Mi è venuto in mente Boskov : “Rigore è quando arbitro fischia”.
Una vera perla da parte di quel sagace, intelligente e furbo allenatore. Era gol o no, quello di Cavani? E’ gol, quando l’arbitro fischia. Quindi accantoniamo tutto così, senza troppi bla bla bla da moviola. Certo la Fiorentina non era l’Eflsborg, quindi già sapevamo che non era tutta in discesa la partita, ma a dirla tutta l’ho trovata fin troppo in forma, rispetto al campionato scorso.
Cosa è mancato al Napoli? A me sembra che il Napoli difetti sempre nella stessa cosa: concretezza! Un po’ come gli uomini, troppe chiacchiere e pochi fatti, bisognerà cambiarli. Entrambi.

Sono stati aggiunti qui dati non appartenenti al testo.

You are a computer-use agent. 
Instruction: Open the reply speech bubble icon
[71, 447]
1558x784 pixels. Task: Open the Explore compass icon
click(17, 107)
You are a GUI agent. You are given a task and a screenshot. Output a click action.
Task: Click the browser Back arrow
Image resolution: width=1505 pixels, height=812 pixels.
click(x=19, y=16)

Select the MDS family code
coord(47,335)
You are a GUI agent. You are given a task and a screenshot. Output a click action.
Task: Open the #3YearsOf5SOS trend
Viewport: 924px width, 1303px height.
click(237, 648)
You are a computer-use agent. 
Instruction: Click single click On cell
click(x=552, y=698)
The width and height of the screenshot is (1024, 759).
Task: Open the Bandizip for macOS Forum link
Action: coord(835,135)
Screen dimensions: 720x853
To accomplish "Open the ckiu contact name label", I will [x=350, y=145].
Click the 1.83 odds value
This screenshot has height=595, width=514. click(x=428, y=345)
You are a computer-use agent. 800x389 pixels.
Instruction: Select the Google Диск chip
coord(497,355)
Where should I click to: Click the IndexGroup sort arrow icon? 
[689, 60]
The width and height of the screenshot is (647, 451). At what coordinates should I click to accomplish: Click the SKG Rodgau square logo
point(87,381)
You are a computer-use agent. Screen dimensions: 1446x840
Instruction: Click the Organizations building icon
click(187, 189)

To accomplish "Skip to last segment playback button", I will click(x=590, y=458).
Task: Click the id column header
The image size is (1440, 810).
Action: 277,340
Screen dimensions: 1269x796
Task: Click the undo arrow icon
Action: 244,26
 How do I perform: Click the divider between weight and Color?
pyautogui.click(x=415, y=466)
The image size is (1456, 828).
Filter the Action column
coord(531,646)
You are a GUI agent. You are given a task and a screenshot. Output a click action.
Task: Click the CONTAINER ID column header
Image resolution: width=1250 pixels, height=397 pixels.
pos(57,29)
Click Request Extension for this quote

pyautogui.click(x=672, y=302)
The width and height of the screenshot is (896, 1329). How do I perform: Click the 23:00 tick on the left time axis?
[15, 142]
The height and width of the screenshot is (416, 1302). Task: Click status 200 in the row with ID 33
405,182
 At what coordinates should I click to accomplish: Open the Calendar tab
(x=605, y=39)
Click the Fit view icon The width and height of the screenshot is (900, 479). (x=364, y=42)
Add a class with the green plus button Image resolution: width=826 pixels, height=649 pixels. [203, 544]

Il Napoli deve farsi coraggio. Come? Semplice, deve capire un concetto elementare e facile da memorizzare: il pareggio non è un risultato da sperare, e perdere non sempre è una cosa spiacevole. Veniamo alla spiegazione, allora, io, credo che ad una squadra come il Napoli, il pareggio non serve a niente. Un punticino, piccolo, misero che ti fa galleggiare senza affondare non, è davvero da auspicare, mai. Certo in una partita “o si perde o si vince o si pareggia” diceva sempre Boskov, ma in campo di certo non devi scendere per pareggiare o perdere. Poi se la palla entra dentro più volte di quanto ce la mandi l’avversario, tu vinci. Ma è fondamentale – primo postulato al concetto prima elencato- che per mandare la palla più volte dentro devi tirare a porta e quando dico porta, intendo quello specchio di rete circondato da pali e traversa, non sopra, non di lato ma nello specchio! E questo non si discute. Certo centrare la porta non è sempre facile, con tutti quelli con la maglia di colore diverso dal tuo che non fanno altro che ostacolarti con anticipi sgambetti e quant’altro. Per ovviare al problema che l’avversario non ti facilita i tiri in porta, c’è bisogno di un uomo d’aria di rigore, uno di quelli che ha capito che la porta è circoscritta dai pali e che ha memorizzato la posizione e la vede anche ad occhi chiusi. Ora un giocatore del genere è in possesso del Napoli? Io non lo so. Cavani in due partite non ha fatto male, ma sulla carta non mi sembra abbia le caratteristiche da uomo d’aria di rigore. Di Lucarelli, ancora non lo possiamo dire. Ma invito tutta la società, cinepresidente incluso a porsi e a rispondere a questa domanda, se la risposta è no, allora De Laurentis e soci, devono sapere che gli manca qualcosa e devono darsi da fare per provvedere.
Ora, ritornando alla partita, il Napoli doveva sapere che quel gol mezzo dentro, mezzo fuori, mezzo in forse, non era la chiave con cui blindare la partita. I viola erano ovunque, e pressavano e attaccavano, e ad un attacco non si risponde con una chiusura in difesa ma con l’attacco. Consiglio vivamente a tutta la squadra di leggere l’arte della guerra!
Ciance a parte qualche occasione da gol l’abbiamo avuta, per vincere la partita, ma d’altro canto anche la Fiorentina, così quando è finita 1-1 tutti hanno affermato che era il risultato migliore. Ma io anche se non mi sono sempre chiari gli schemi tattici, consapevole che è la prima di campionato, che le squadre o non sono ancora in forma, o sono in forma ma stanche per gli impegni europei, continuo a ripetere che di un pareggio non ci si deve mai accontentare ne andarlo a cercare vuoi che giochi a Firenze a Brescia o Milano. In una famosa partita Inter –Napoli, Boskov, perse 4 a 0. A chi gli chiedeva un commento, rispose: “Meglio perdere 4 a 0 che 5 a 0”. Mai esegesi è stata più sagace e veritiera.